Dans le cadre des Objectifs de Développement Durable (ODD), les Nations Unies ont inclus la « réduction des inégalités entre les pays et à l’intérieur des pays » comme l’un des principaux objectifs à atteindre d'ici 2030. Un nouvel indice de développement humain à l'échelle infranationale (SHDI) a été mis en place afin de mettre en évidence les disparités à l'intérieur des pays.

Indice de développement humain à l'échelle infranationale (source : Smits & Permanyer


Accès aux données du SHDI sur le site du Global Data Lab :
http://globaldatalab.org/shdi/

Accès aux fichiers shp (pour intégration dans un SIG) :
http://globaldatalab.org/shdi/shapefiles/

Vue détaillée de la carte sur MapPorn

L'indicateur de développement humain infranational (SHDI) est disponible dans 160 pays et couvre 1 600 unités géographiques (99% de la population mondiale).

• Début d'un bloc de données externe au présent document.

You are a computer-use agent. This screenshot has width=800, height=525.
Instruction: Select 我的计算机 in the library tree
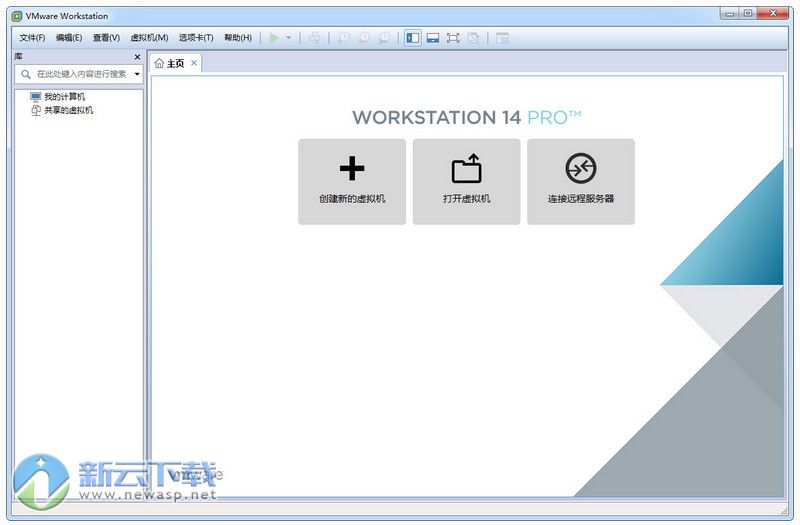pos(65,97)
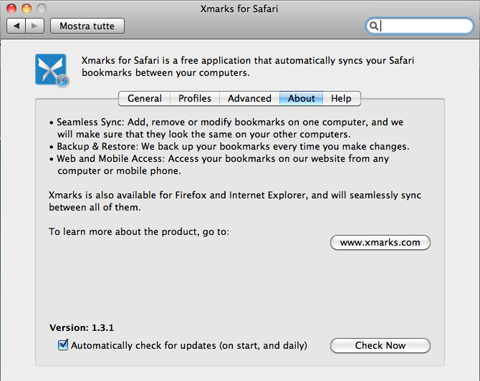Image resolution: width=480 pixels, height=381 pixels.
Task: Click the Check Now button
Action: [x=380, y=345]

Son calcul est identique à celui de l'IDH avec les quatre indicateurs (PNB/hab, espérance de vie, alphabétisation et scolarisation). Dans les pays où ces indicateurs ne sont pas disponibles au niveau infranational, ils ont été estimés à partir des informations disponibles. Les indicateurs sont construits de manière à ce que leurs moyennes nationales soient égales aux valeurs nationales du PNUD. Au niveau national, le SHDI est donc égal à l'IDH officiel de chaque pays.

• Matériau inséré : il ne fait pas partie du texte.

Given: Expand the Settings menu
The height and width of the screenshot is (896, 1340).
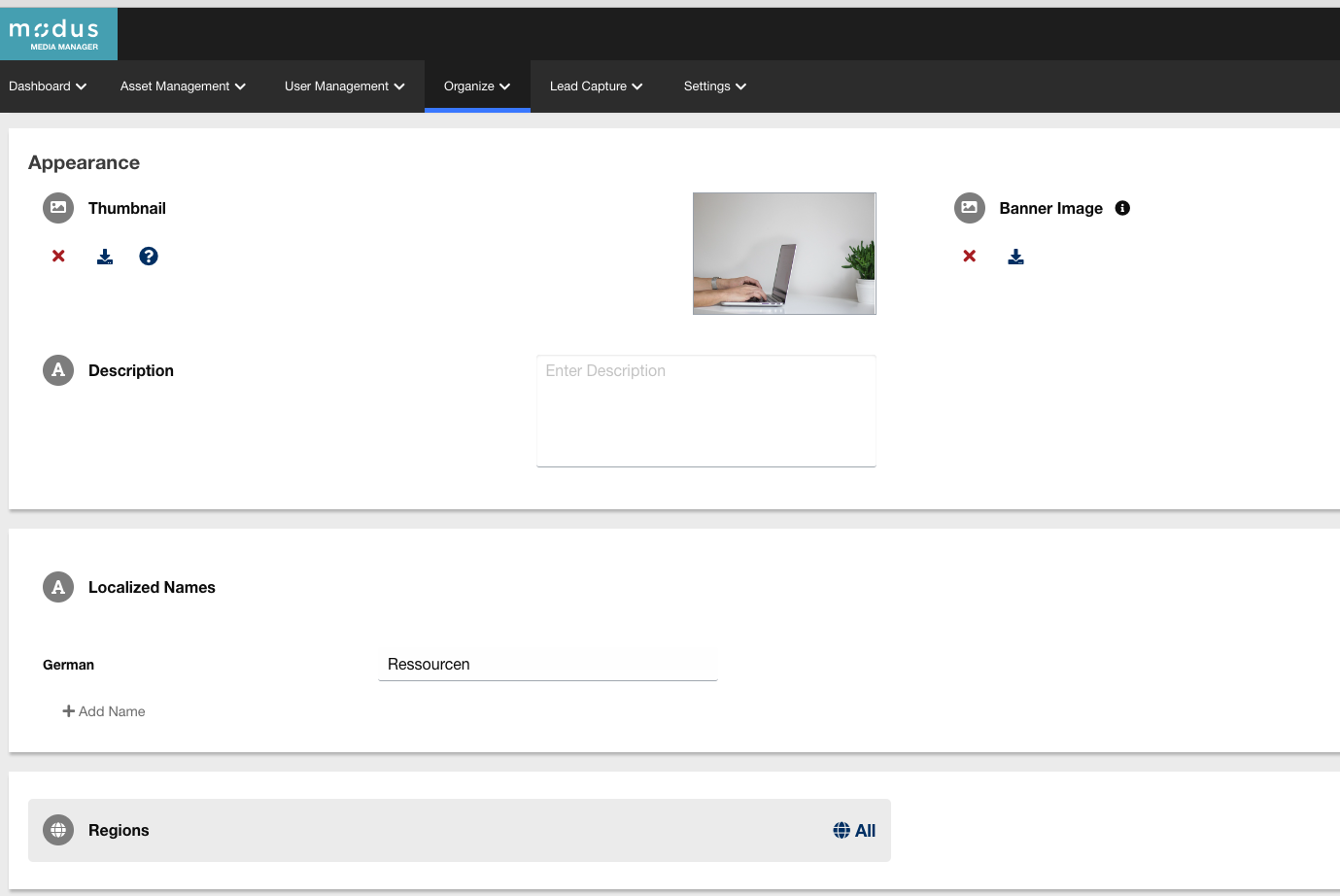Looking at the screenshot, I should [x=714, y=86].
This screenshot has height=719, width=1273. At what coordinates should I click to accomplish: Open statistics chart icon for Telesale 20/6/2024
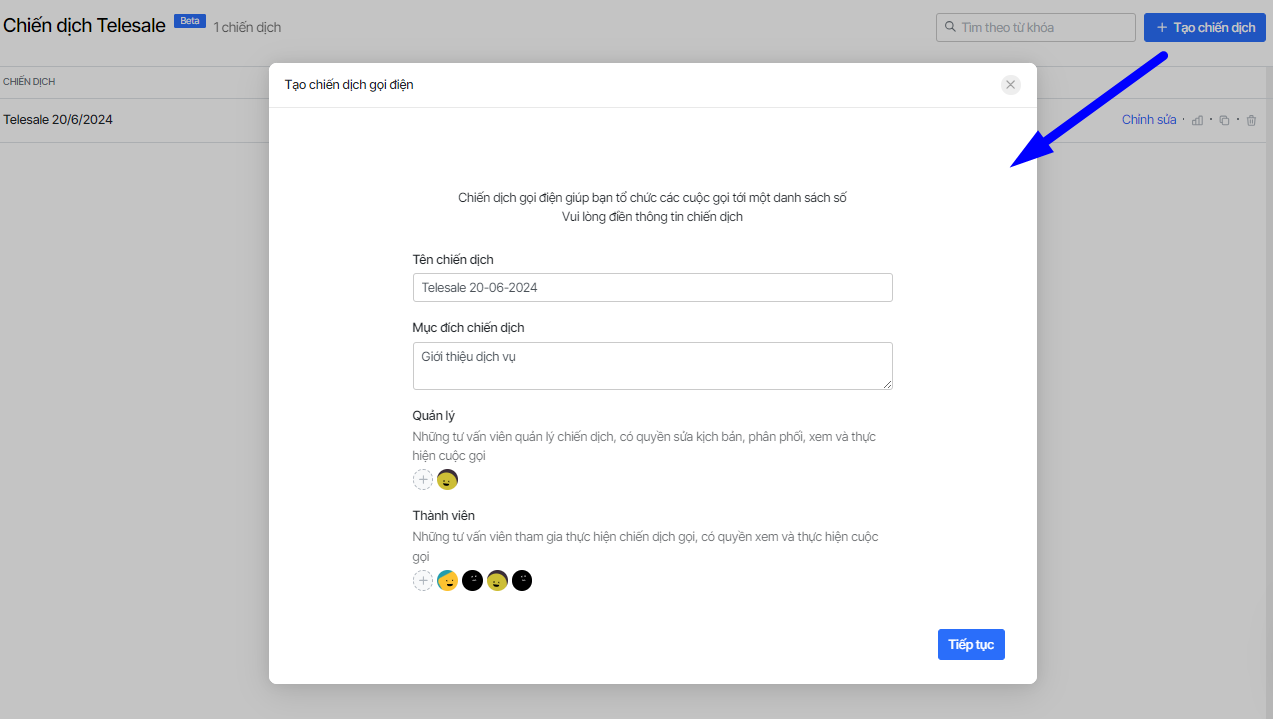pos(1197,120)
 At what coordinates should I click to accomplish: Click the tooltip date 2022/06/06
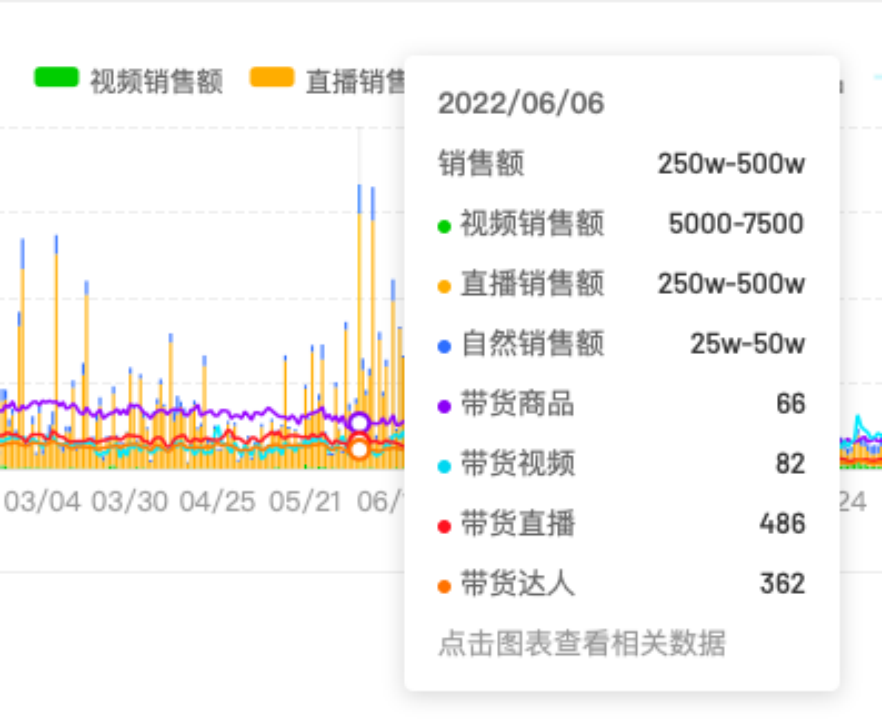point(521,104)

La carte montre les variations infranationales du développement humain pour l'année 2015. Elle permet d'avoir une image plus nuancée que la carte de l'IDH par pays. La distribution des valeurs de SHDI permet d'identifier les groupes de développement humain élevé, moyen et faible, qui dépassent parfois les frontières nationales. C’est le cas dans les régions très développées entourant les Alpes (notamment en France, Suisse, Allemagne, Autriche et Italie), dans les régions côtières moyennement développées situées dans le golfe de Guinée (Nigeria, Ghana, Togo, Bénin Cameroun, Guinée équatoriale, Gabon) ou dans les régions les moins développées des pays d’Afrique subsaharienne (Burkina Faso, Mali, Niger, la République centrafricaine, Soudan du Sud).

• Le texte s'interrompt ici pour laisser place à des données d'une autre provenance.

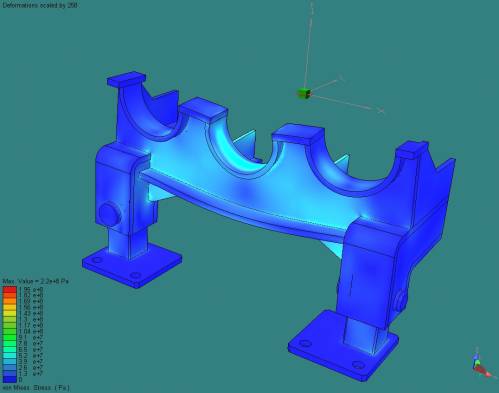Click the bright green band in stress legend
This screenshot has height=393, width=499.
tap(9, 337)
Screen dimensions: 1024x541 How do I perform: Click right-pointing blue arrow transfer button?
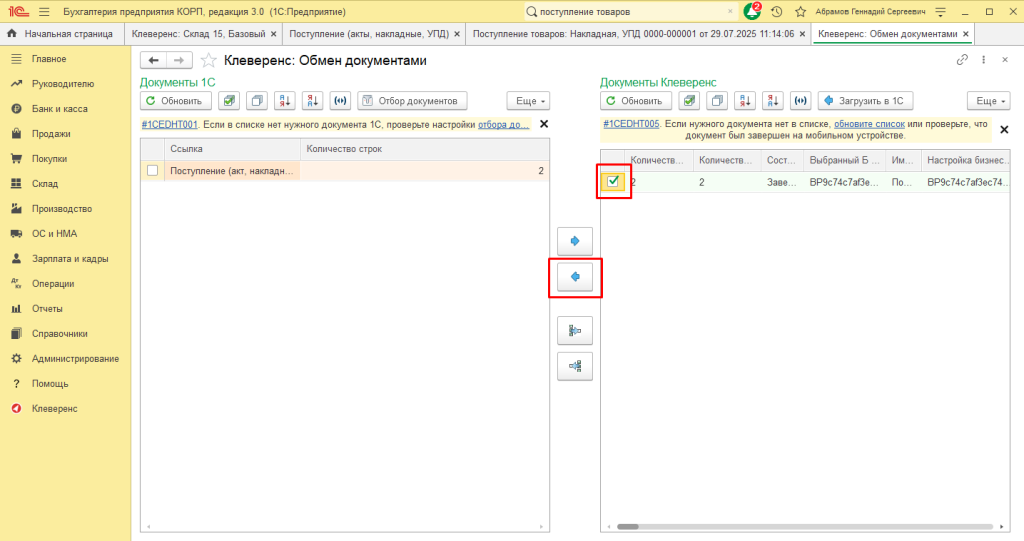575,241
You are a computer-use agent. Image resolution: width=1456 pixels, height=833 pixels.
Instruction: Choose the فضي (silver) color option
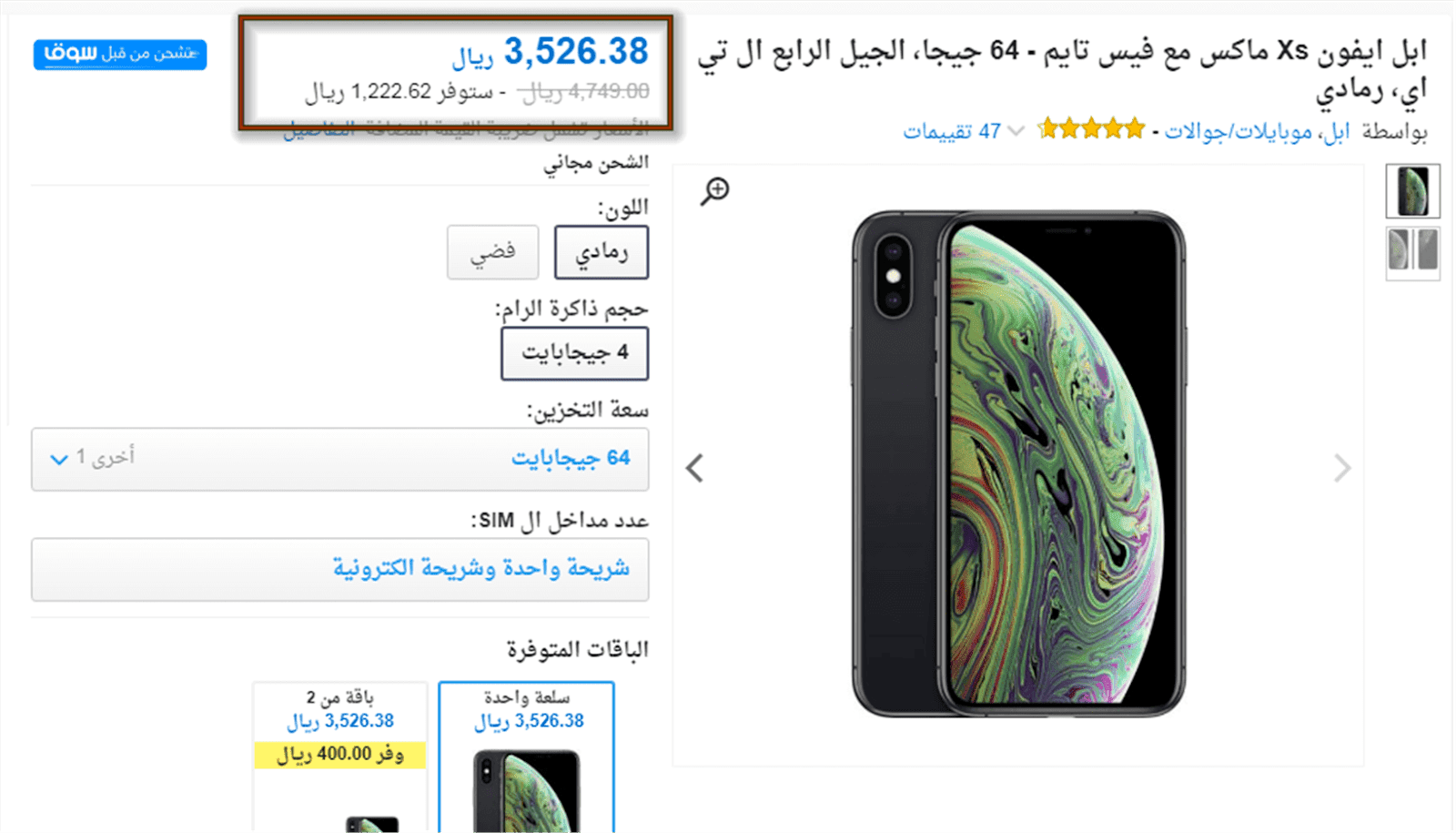tap(493, 252)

Bien que plus précis que l'IDH par pays, l'indicateur de développement humain infranational soulève de nouvelles questions (Hammouda, 2012). Quelle est la plus petite unité territoriale où les différentes données nécessaires au calcul de l’IDH sont disponibles ? Faut-il opter pour un regroupement préétabli (a priori) ou procéder à un regroupement de ces unités primaires a posteriori en fonction de leur IDH ? Au delà de l'intérêt et des limites de cet indicateur composite se posent donc des problèmes de choix de la maille territoriale.

Références

Mesurer le développement : la carte de l’IDH 2017(Cartolycée).

Improved Subnational HDI of the World (MapPorn).

Jérôme Accardo, Fabrice Murat, Gaël de Peretti, L’indice de développement humain : une approche individuelle, INSEE.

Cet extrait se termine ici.